> _What is being asked_
List each distinct word or phrase that the speech below sets in quotation marks. Leave out the shipowner's spoken words.

> _Extract_
--- START ---

When my hon. and gallant Friend the Member for Scotstoun (Colonel Hutchison) opened this debate he indicated that, with the agreement of yourself, Major Milner, and the Committee, we might discuss the Amendment standing in my name at the same time. He pointed out that, "woolly" as our speeches might be at this hour of the morning, there is also a certain "woolliness" in the drafting of the Amendments. I am guilty of that. The reason is probably obvious. Here, I pay tribute to those at the Treasury who drafted their Amendment after our original Amendments were put down so that we had to make rather hasty alterations.
However, the object of both Amendments is quite clear. There is an important difference between the Amendment of my hon. and gallant Friend and my Amendment. Both disagree with "under construction" as a possible means of determining the operative date for this allowance. My hon. and gallant Friend's Amendment would make much the most desirable alteration to the Chancellor's proposed Amendment, namely, that a contract placed by April, 1952, should be eligible for maintaining the initial allowance; whereas mine is really the last line of defence. It provides only for ships contracted for on Budget day of this year, as distinct from ships "under construction" on Budget day as in the Chancellor's Amendment.
I suggest most strongly that the Amendment moved by my hon. and gallant Friend deserves most serious consideration. He pointed out that it would produce a most remarkable anomaly if what was given to every other industry should be denied to shipping companies because it happens that ships take a long time to produce. If one goes into a shop tomorrow and buys a tractor it is possible to get it and the initial allowance, but if one goes into a shipyard tomorrow and orders a ship there is not a hope of getting the initial allowance. It just does not make sense to me.
I do not think the Government realise the surprising anomaly that arises out of the date position. As regards "contracts" as distinct from "under construction," I cannot imagine how the Commissioners of Inland Revenue would ever decide whether a ship was actually under construction, or at what point it came under construction. I think it would be an impossible power to give them. In the old days it was quite normal for a keel to be laid and the ship to grow around the keel.
That does not happen these days, for many reasons. One is the relatively modern technique of prefabrication. Another is that if an owner has been in the last four years contemplating building a ship, he thinks what is the most likely thing to be difficult to get quickly. If he thinks the hull is a serious matter, he goes to the builder first, but most likely, particularly if he is having a diesel engined ship, he knows that diesel engines are difficult to get, so he will order the diesel engine long before he finds a berth for the hull. He may order his lifeboats before the hull. When he finds a yard which has a berth available for a hull he says: "Thank goodness. There is my hull. I have already got the engine." When does that ship start construction? The only practicable interpretation is when the intention to build first comes into the mind of the ship- owner and he takes some positive action to achieve the building of that ship. That I believe can be expressed by the word "contract," but it simply cannot be expressed by the words "under construction."

--- END ---

> _Record set_
--- START ---

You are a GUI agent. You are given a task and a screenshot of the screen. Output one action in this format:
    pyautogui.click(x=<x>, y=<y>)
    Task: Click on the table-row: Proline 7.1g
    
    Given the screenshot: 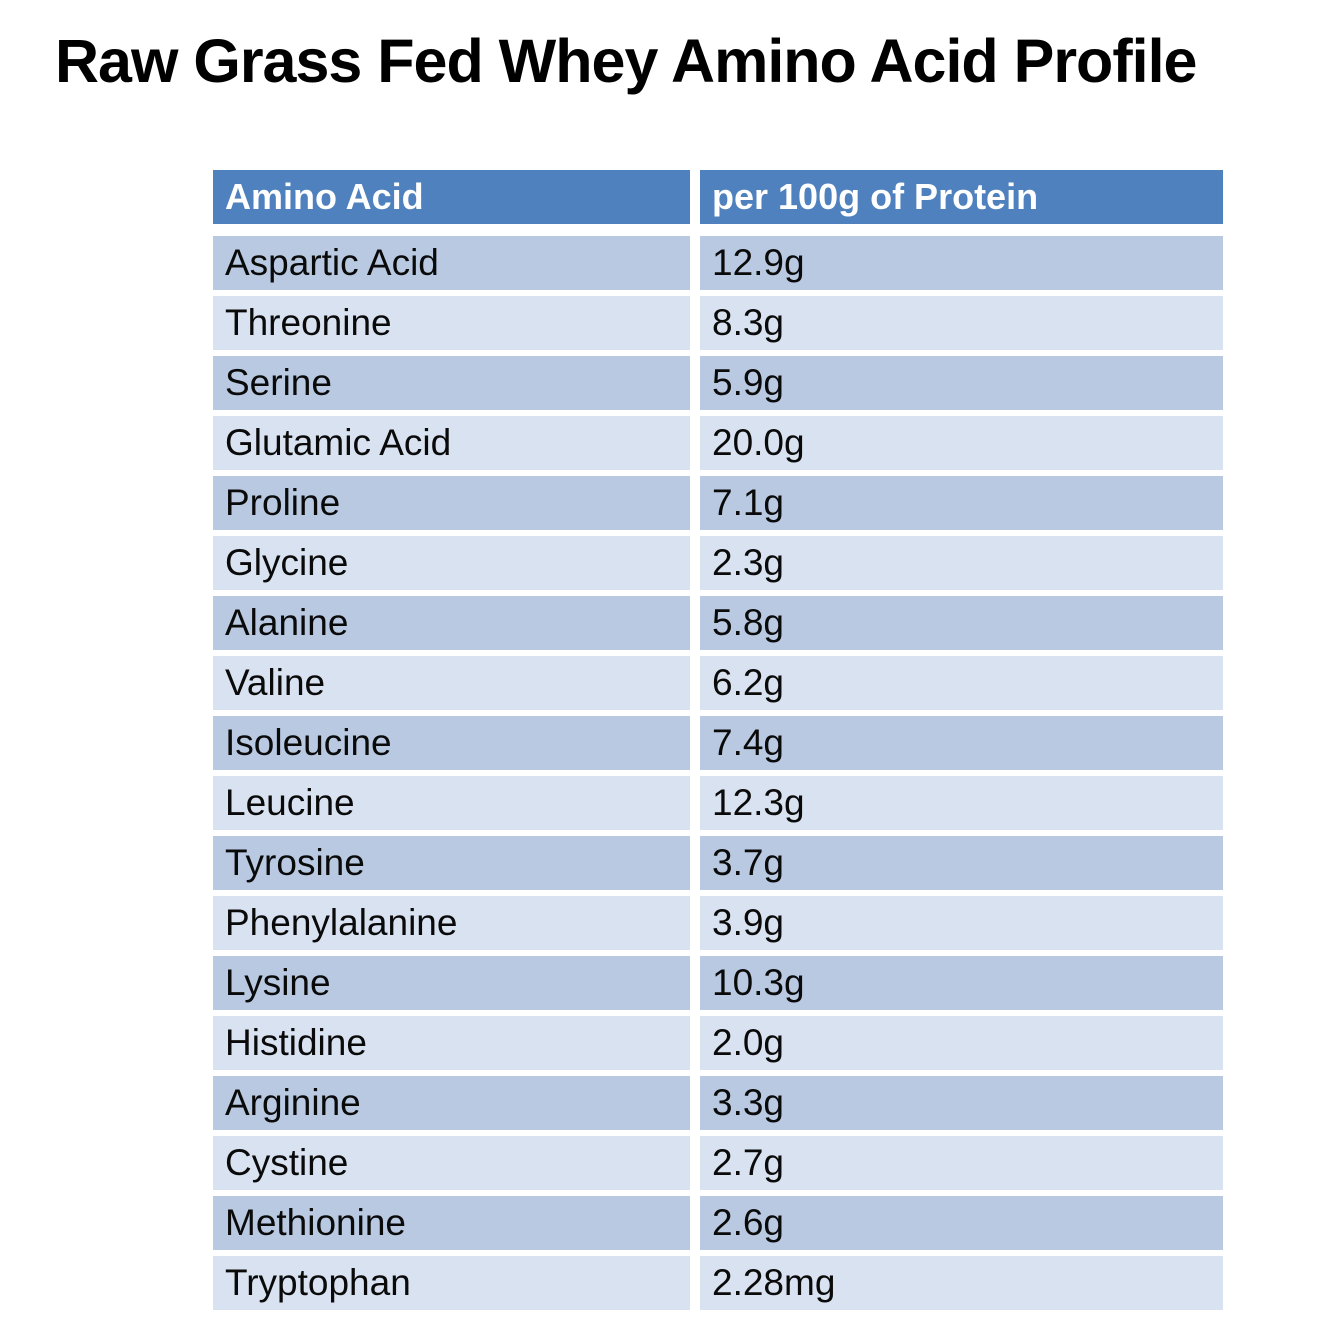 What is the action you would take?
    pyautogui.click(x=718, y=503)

--- END ---
--- START ---

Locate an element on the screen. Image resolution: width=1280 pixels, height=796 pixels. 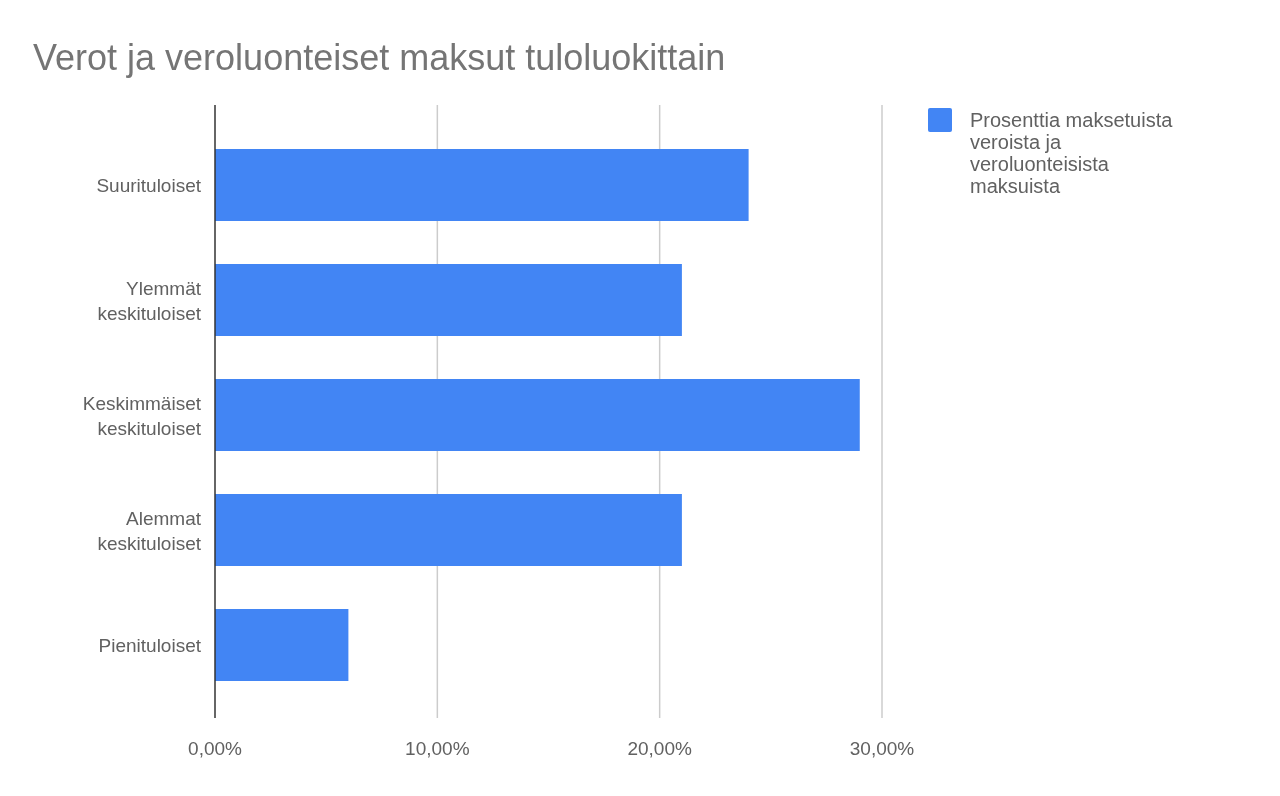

--- END ---
--- START ---

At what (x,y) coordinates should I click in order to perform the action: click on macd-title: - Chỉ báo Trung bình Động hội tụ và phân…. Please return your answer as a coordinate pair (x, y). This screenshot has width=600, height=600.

--- END ---

> _Task response_
- "woolly"
- "woolliness"
- "under construction"
- "contracts"
- "contract"